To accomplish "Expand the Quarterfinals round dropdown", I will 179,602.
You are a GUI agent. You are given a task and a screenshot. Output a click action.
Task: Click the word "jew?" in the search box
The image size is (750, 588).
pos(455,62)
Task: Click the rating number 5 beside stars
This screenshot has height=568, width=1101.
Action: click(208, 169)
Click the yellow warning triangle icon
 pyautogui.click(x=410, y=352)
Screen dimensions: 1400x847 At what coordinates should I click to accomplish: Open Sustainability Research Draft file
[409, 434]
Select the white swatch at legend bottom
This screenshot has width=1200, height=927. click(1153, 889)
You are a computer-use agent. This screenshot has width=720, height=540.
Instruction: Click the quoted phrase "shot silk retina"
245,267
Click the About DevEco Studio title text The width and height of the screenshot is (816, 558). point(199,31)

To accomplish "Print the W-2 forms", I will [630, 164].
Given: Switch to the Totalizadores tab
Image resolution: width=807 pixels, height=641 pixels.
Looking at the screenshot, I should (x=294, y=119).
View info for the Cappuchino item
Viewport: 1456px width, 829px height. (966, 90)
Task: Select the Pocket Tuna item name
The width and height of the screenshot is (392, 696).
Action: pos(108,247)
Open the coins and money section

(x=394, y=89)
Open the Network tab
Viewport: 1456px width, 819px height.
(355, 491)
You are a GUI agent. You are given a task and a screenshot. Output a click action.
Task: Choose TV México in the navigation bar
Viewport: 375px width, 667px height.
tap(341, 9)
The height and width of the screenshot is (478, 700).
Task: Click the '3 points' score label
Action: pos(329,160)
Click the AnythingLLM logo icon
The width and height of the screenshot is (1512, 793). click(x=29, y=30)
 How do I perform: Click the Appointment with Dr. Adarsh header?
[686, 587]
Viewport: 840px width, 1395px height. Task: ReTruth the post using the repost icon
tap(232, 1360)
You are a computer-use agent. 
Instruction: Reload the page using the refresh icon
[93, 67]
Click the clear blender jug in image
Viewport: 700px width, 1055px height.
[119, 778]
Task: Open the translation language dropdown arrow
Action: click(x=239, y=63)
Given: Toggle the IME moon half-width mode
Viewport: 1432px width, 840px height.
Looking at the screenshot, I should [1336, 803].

= = =

> [WRITTEN TASK] Change every "GUI agent" in the items above to "interface agent", leaving the rest of the text as it is.

> [EXERCISE OUTPUT]
To accomplish "Expand the Quarterfinals round dropdown", I will 179,602.
You are a interface agent. You are given a task and a screenshot. Output a click action.
Task: Click the word "jew?" in the search box
The image size is (750, 588).
pos(455,62)
Task: Click the rating number 5 beside stars
This screenshot has height=568, width=1101.
Action: click(208, 169)
Click the yellow warning triangle icon
 pyautogui.click(x=410, y=352)
Screen dimensions: 1400x847 At what coordinates should I click to accomplish: Open Sustainability Research Draft file
[409, 434]
Select the white swatch at legend bottom
This screenshot has width=1200, height=927. click(1153, 889)
You are a computer-use agent. This screenshot has width=720, height=540.
Instruction: Click the quoted phrase "shot silk retina"
245,267
Click the About DevEco Studio title text The width and height of the screenshot is (816, 558). point(199,31)

To accomplish "Print the W-2 forms", I will [630, 164].
Given: Switch to the Totalizadores tab
Image resolution: width=807 pixels, height=641 pixels.
Looking at the screenshot, I should (x=294, y=119).
View info for the Cappuchino item
Viewport: 1456px width, 829px height. (966, 90)
Task: Select the Pocket Tuna item name
The width and height of the screenshot is (392, 696).
Action: pos(108,247)
Open the coins and money section

(x=394, y=89)
Open the Network tab
Viewport: 1456px width, 819px height.
(355, 491)
You are a interface agent. You are given a task and a screenshot. Output a click action.
Task: Choose TV México in the navigation bar
Viewport: 375px width, 667px height.
tap(341, 9)
The height and width of the screenshot is (478, 700).
Task: Click the '3 points' score label
Action: pos(329,160)
Click the AnythingLLM logo icon
The width and height of the screenshot is (1512, 793). click(x=29, y=30)
 How do I perform: Click the Appointment with Dr. Adarsh header?
[686, 587]
Viewport: 840px width, 1395px height. Task: ReTruth the post using the repost icon
tap(232, 1360)
You are a computer-use agent. 
Instruction: Reload the page using the refresh icon
[93, 67]
Click the clear blender jug in image
Viewport: 700px width, 1055px height.
[119, 778]
Task: Open the translation language dropdown arrow
Action: click(x=239, y=63)
Given: Toggle the IME moon half-width mode
Viewport: 1432px width, 840px height.
Looking at the screenshot, I should [1336, 803].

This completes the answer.